The age of secrecy and unfairness in recidivism prediction
Recommended citation: Cynthia Rudin, Caroline Wang, and Beau Coker (2020). "The age of secrecy and unfairness in recidivism prediction." HDSR. 2(1).
Abstract:
In our current society, secret algorithms make important decisions about individuals. There has been substantial discussion about whether these algorithms are unfair to groups of individuals. While noble, this pursuit is complex and ultimately stagnating because there is no clear definition of fairness and competing definitions are largely incompatible. We argue that the focus on the question of fairness is misplaced, as these algorithms fail to meet a more important and yet readily obtainable goal: transparency. As a result, creators of secret algorithms can provide incomplete or misleading descriptions about how their models work, and various other kinds of errors can easily go unnoticed. By trying to partially reconstruct the COMPAS model—a recidivism risk-scoring model used throughout the criminal justice system—we show that it does not seem to depend linearly on the defendant’s age, despite statements to the contrary by the model’s creator. This observation has not been made before despite many recently published papers on COMPAS. Furthermore, by subtracting from COMPAS its (hypothesized) nonlinear age component, we show that COMPAS does not necessarily depend on race other than through age and criminal history. This contradicts ProPublica’s analysis, which made assumptions about age that disagree with what we observe in the data. In other words, faulty assumptions about a proprietary model led to faulty conclusions that went unchecked until now. Were the model transparent in the first place, this likely would not have occurred.
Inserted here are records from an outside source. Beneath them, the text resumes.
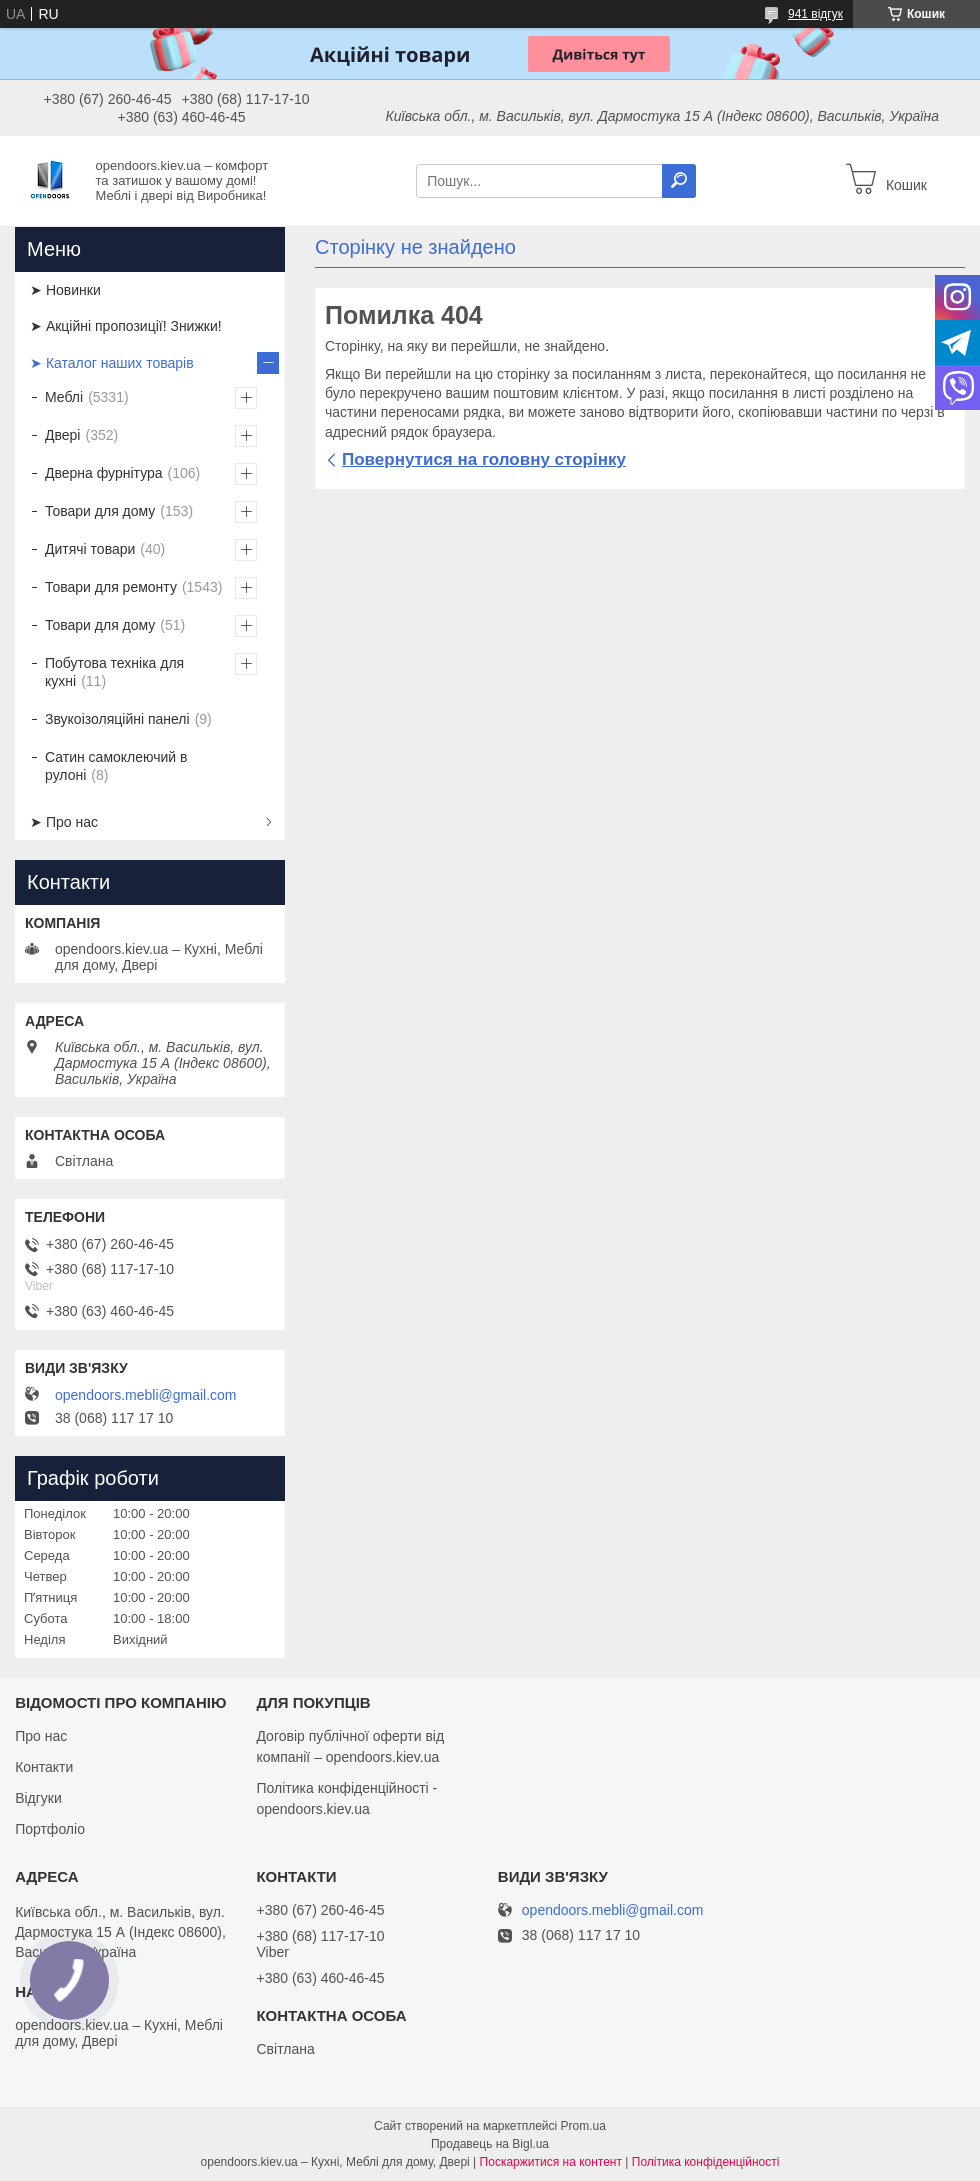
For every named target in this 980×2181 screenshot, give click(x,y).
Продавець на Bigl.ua (490, 2144)
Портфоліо (50, 1829)
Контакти (44, 1767)
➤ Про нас (64, 822)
We demonstrate other issues with definitions of fairness and lack of transparency in the context of COMPAS, including that a simple model based entirely on a defendant’s age is as ‘unfair’ as COMPAS by ProPublica’s chosen definition. We find that there are many defendants with low risk scores but long criminal histories, suggesting that data inconsistencies occur frequently in criminal justice databases. We argue that transparency satisfies a different notion of procedural fairness by providing both the defendants and the public with the opportunity to scrutinize the methodology and calculations behind risk scores for recidivism.